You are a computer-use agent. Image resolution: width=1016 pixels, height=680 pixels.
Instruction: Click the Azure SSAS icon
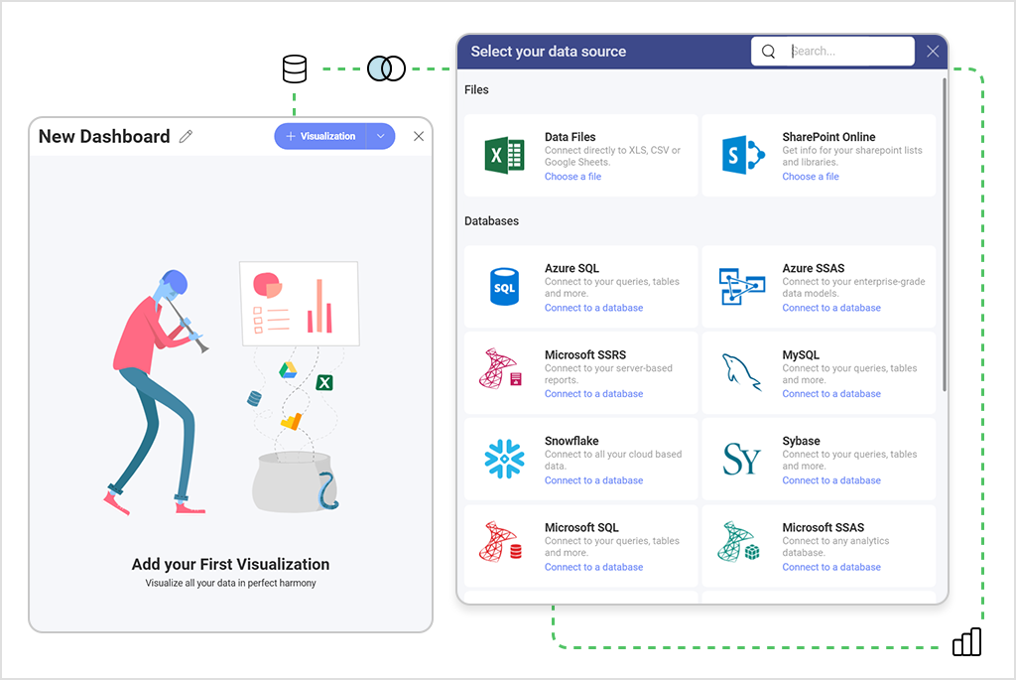click(742, 287)
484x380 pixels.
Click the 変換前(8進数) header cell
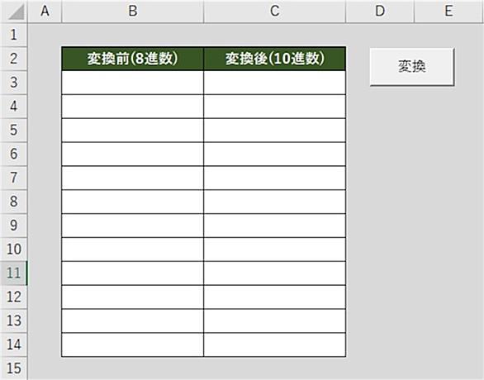click(x=133, y=59)
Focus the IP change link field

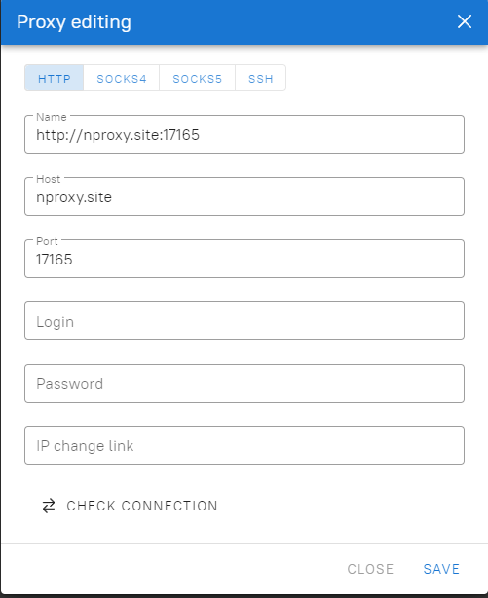tap(244, 445)
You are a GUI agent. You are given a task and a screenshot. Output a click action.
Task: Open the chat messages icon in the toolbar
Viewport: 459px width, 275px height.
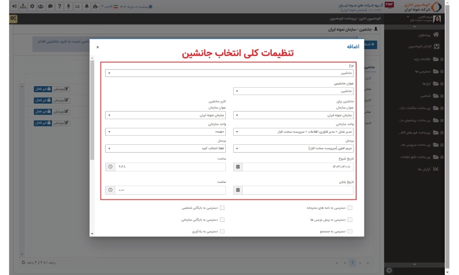pyautogui.click(x=50, y=6)
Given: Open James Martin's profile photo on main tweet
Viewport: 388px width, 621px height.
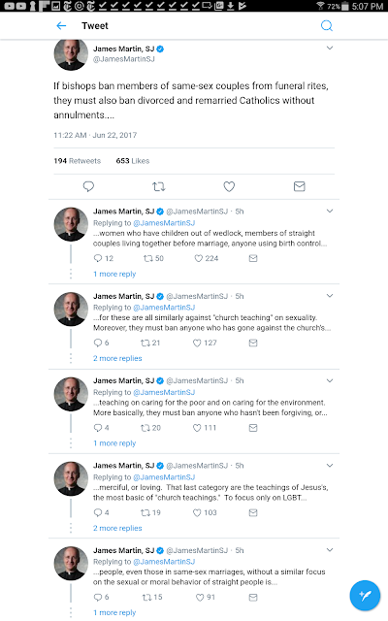Looking at the screenshot, I should 71,54.
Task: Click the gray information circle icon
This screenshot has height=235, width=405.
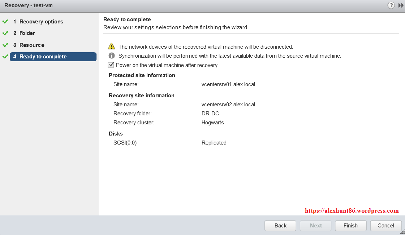Action: 112,56
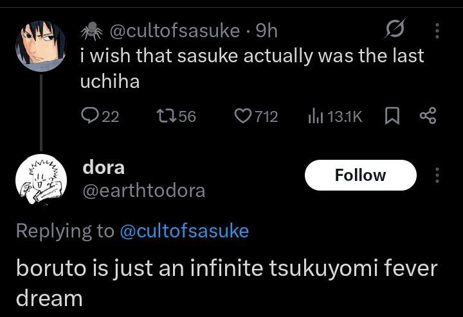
|---|
What is needed is an exact restatement of every line from the line containing "Task: Click the gray information circle icon" through the last line of the records, minus any pictures.

» **Response**:
Task: Click the gray information circle icon
This screenshot has height=235, width=405.
Action: 112,56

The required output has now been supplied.